**How to complete this task**.
With no images included, output each entry below exactly as it appears.

**Dataset excerpts**.
##########
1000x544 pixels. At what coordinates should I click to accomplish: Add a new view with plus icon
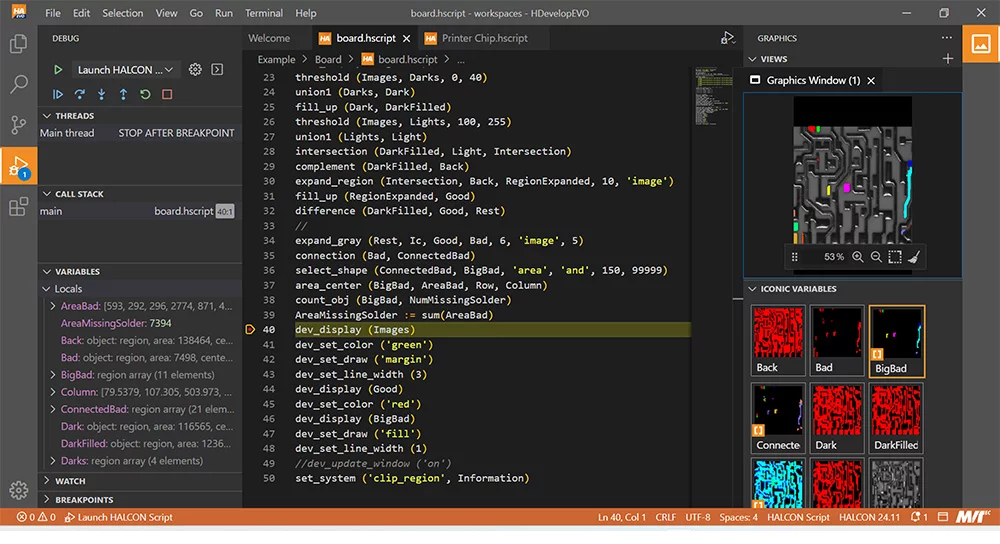(x=947, y=59)
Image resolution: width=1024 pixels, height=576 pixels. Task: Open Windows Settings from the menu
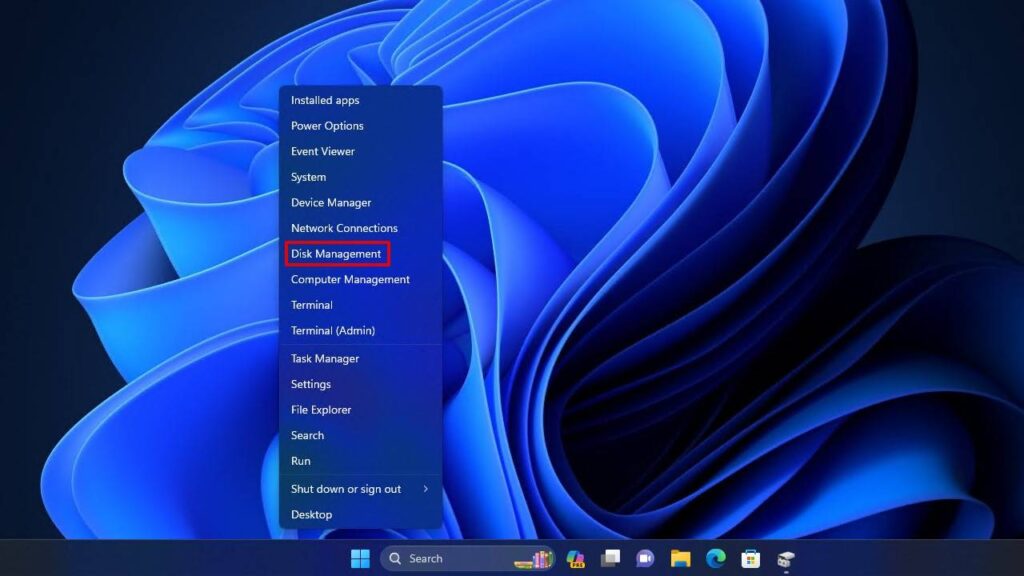(x=310, y=384)
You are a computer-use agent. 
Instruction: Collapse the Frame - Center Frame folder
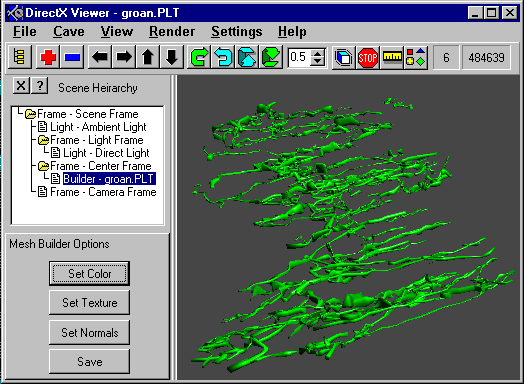pos(43,166)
##########
**Expected answer**.
1000x544 pixels. At what coordinates should I click to accomplish: Add a new view with plus icon
(x=947, y=59)
Image resolution: width=1024 pixels, height=576 pixels. Task: Open Windows Settings from the menu
(x=310, y=384)
You are a computer-use agent. 
Instruction: Collapse the Frame - Center Frame folder
pos(43,166)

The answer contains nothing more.